* _Excerpted passage_
◆ ◆ ◆ ◆ ◆ ◆ ◆

Yes. We are writing zeroes. If the block is not allocated - we could
skip the operation entirely as soon as there is no backing file or
there is no block at this guest offset in entire backing chain.

>   In particular, why does splitting the request in head,
> tail and aligned part help when done by qcow2, but the same thing
> doesn't help when done by bdrv_co_do_write_zeroes()?
The operation is skipped as far as you could see. May be we could
just return ENOTSUP if the block is allocated to allow upper
level to work. Something like

+static int write_zeroes_chunk(BlockDriverState *bs, int64_t sector_num, int nr)
+{
+    int ret, count;
+    BlockDriverState *file;
+
+    ret = bdrv_get_block_status_above(bs, NULL, sector_num, nr, &count, &file);
+    if (ret > 0 && (ret & BDRV_BLOCK_ZERO) && count == nr) {
+        /* Nothing to do. The area is zeroed already.
+           Worth to check to avoid image expansion for non-aligned reqs. */
+        return 0;
+    }
+    return -ENOTSUP;
+}


> I'd actually be interested in both parts of the answer, because I'm not
> sure how _memory_ alignment on the client can possibly be fixed in
> qcow2; but if it's about _disk_ alignment, I don't understand why it
> can't be fixed in bdrv_co_do_write_zeroes().
The question is "why to write zeroes if we know that we will read
zeroes on the next attempt?" We could skip this write. This is the
idea, see above.

>>>> - writes could be omitted when we do know that the image already contains
>>>>    zeroes at the offsets being written
>>> I don't think this is a valid shortcut. The semantics of a write_zeroes
>>> operation is that the zeros (literal or as flags) are stored in this
>>> layer and that the backing file isn't involved any more for the given
>>> sectors. For example, a streaming operation or qemu-img rebase may
>>> involve write_zeroes operations, and relying on the backing file would
>>> cause corruption there (because the whole point of the operation is that
>>> the backing file can be removed).
>> this is not a problem. The block will be abscent and thus it will be
>> read as zeroes.
> Removing a backing file doesn't mean that there won't still be another
> backing file. You may have only removed one node in the backing file
> chain, or in the case of rebase, you switch to another backing file.
hmmm.... We are on a tricky ground. We have read zeroes but can not
read zeroes on a next attempt especially if backing chain is changed.

Den

◆ ◆ ◆ ◆ ◆ ◆ ◆

Rows from a dataset
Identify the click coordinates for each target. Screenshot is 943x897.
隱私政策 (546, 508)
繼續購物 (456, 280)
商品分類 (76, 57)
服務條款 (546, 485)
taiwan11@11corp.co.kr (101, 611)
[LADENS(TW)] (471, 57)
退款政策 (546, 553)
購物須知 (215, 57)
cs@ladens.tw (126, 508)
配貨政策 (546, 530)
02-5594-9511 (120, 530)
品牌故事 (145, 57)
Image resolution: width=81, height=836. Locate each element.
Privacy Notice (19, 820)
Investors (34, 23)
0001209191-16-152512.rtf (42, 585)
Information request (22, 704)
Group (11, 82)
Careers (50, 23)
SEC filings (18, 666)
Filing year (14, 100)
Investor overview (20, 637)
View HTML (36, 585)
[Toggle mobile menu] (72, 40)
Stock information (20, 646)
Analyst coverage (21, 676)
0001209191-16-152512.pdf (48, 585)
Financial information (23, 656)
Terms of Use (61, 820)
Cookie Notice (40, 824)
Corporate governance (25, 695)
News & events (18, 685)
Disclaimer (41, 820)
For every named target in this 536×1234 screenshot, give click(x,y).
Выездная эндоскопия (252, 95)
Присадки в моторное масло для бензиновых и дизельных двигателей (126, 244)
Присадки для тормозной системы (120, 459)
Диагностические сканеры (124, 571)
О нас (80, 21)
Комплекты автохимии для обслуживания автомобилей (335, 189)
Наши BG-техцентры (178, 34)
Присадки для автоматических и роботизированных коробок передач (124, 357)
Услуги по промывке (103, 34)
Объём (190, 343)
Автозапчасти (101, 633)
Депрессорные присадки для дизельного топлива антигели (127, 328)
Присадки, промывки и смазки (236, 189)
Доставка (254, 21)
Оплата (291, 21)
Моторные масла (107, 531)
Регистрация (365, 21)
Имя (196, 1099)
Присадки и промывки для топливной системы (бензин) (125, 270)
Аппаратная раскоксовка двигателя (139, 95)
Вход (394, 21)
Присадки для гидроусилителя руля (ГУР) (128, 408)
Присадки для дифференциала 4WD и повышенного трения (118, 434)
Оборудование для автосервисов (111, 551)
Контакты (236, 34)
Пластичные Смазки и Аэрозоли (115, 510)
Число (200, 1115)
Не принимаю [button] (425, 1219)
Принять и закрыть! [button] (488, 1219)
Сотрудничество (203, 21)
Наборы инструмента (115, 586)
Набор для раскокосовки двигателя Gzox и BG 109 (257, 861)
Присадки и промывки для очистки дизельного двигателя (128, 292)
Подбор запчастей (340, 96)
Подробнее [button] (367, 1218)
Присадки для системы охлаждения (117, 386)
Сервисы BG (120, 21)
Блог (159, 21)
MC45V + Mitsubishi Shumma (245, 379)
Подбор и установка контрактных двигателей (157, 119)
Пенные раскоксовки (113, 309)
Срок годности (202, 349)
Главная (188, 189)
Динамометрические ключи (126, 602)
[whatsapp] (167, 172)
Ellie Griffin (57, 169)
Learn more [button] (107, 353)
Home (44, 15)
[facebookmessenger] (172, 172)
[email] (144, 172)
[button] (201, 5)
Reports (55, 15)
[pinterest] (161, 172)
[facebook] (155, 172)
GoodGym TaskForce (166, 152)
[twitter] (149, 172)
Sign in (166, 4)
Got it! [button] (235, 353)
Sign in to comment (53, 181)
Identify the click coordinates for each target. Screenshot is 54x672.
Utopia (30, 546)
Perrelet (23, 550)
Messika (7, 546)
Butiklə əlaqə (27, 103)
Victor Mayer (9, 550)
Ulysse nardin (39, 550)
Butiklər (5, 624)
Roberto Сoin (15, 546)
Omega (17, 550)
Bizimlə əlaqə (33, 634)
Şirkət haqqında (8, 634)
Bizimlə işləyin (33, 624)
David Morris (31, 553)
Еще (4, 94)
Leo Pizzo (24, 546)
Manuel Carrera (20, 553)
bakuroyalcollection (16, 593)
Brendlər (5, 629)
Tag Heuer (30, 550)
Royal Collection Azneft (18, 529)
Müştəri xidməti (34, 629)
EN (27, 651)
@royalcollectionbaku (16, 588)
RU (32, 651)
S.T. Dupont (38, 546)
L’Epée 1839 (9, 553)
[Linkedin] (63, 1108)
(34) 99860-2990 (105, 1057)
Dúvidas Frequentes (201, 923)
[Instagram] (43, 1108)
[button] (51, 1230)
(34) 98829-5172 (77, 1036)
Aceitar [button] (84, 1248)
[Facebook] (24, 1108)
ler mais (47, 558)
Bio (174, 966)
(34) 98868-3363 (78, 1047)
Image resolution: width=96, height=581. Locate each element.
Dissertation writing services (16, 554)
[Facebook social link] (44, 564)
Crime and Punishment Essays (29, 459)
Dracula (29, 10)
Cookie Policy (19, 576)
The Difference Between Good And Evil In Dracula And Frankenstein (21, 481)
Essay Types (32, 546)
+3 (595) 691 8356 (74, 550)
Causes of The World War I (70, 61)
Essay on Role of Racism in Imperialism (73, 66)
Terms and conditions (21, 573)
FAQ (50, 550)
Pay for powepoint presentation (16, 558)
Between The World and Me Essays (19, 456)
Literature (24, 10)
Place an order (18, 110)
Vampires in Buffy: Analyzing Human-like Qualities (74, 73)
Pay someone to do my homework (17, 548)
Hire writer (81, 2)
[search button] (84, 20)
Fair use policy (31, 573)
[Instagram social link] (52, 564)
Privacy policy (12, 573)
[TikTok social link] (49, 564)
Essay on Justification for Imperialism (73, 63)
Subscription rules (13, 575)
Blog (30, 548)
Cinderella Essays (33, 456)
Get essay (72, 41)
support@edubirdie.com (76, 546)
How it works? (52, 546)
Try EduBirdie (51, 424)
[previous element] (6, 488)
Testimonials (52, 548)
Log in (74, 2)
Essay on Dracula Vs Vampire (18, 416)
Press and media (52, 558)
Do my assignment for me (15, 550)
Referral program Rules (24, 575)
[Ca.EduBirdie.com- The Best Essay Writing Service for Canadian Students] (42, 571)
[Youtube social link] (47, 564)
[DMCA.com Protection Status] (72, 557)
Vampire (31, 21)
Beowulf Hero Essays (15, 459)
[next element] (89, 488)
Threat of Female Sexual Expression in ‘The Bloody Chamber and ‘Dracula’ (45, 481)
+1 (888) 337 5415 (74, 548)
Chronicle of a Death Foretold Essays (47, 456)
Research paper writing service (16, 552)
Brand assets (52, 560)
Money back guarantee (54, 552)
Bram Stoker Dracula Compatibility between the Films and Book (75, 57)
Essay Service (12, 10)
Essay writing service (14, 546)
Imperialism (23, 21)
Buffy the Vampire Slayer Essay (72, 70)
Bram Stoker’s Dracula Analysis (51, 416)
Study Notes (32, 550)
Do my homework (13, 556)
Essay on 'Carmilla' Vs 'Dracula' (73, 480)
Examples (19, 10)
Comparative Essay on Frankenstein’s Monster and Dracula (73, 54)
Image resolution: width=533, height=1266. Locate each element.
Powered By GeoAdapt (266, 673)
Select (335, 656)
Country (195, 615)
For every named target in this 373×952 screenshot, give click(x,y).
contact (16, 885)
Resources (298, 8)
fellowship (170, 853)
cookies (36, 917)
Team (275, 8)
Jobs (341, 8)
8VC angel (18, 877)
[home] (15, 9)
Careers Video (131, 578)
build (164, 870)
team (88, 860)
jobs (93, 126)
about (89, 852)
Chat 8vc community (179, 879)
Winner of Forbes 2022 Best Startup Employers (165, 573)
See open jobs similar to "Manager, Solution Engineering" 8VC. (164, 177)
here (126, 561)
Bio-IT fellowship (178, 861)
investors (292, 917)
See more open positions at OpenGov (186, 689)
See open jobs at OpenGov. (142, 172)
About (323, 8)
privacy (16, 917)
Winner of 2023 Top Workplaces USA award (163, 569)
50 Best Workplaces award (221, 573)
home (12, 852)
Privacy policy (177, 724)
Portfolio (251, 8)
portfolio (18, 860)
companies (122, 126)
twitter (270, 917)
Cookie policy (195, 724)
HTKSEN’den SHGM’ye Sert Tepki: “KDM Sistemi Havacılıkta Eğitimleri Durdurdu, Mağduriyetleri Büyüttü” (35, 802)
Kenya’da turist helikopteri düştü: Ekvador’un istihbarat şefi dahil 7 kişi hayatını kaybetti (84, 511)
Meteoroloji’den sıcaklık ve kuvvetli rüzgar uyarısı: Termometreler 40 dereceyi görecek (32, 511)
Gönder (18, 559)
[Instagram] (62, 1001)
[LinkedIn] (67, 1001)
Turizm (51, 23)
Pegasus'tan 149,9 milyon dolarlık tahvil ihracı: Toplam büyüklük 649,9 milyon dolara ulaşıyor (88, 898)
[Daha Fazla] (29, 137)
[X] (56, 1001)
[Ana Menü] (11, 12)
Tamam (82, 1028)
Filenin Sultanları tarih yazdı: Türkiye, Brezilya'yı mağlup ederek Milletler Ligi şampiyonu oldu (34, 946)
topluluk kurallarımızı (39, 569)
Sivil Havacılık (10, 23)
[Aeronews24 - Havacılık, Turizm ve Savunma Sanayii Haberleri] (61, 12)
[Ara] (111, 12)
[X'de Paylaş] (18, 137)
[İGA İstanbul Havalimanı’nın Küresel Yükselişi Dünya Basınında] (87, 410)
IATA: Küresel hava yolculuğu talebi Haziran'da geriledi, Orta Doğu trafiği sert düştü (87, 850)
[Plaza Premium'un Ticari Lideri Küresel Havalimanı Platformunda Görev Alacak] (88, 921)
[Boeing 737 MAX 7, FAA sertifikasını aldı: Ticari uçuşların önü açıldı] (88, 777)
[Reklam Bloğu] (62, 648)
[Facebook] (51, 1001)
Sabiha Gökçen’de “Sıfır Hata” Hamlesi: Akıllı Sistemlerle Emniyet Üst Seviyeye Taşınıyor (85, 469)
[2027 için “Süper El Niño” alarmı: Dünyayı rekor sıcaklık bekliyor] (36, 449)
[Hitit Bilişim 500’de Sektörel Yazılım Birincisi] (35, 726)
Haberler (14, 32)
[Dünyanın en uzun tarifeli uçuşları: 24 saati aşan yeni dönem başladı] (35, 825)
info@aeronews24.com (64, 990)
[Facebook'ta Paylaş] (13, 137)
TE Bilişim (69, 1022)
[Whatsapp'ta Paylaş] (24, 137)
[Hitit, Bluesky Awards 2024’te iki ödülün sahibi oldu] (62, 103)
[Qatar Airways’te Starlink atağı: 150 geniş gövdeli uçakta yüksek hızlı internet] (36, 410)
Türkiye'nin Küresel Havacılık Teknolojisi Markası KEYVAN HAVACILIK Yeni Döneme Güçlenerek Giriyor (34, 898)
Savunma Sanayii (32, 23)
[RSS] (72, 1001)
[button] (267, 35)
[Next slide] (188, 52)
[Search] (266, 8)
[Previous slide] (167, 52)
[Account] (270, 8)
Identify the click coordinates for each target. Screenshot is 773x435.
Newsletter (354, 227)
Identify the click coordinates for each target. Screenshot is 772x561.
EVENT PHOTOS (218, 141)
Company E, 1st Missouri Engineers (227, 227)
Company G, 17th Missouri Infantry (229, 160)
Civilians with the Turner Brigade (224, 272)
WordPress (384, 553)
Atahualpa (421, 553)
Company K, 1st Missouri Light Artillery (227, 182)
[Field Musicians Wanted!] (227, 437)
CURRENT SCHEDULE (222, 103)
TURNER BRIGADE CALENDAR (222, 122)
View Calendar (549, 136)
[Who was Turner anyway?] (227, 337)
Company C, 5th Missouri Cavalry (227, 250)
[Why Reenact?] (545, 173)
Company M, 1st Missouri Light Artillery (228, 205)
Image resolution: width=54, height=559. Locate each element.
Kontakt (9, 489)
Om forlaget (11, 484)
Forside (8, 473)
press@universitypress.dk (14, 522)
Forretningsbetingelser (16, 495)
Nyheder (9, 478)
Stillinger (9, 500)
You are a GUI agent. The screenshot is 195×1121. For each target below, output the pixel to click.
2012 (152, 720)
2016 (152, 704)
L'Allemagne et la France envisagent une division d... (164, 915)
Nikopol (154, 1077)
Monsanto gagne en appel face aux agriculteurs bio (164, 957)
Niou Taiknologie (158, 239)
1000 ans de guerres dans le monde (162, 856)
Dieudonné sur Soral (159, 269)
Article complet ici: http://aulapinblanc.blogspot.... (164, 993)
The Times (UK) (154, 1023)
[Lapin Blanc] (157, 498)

◆ ◆ ◆ ◆ ◆ ◆ ◆

* _Stated task 1_
In the excerpt on writing zeroes in qcow2, rewrite the paragraph beginning "Yes. We are writing zeroes." more briefly, keeping its main facts.
* _Stated task 2_
Render the entries as a numbered list, starting at the line containing "Article complet ici: http://aulapinblanc.blogspot...." and ending at the last entry, with blank lines left out.

* _Full answer 1_
Zeroes are being written. If a block is unallocated, the operation could be skipped entirely when there is no backing file or when no block exists at that guest offset anywhere in the backing chain.

* _Full answer 2_
1. Article complet ici: http://aulapinblanc.blogspot.... (164, 993)
2. The Times (UK) (154, 1023)
3. [Lapin Blanc] (157, 498)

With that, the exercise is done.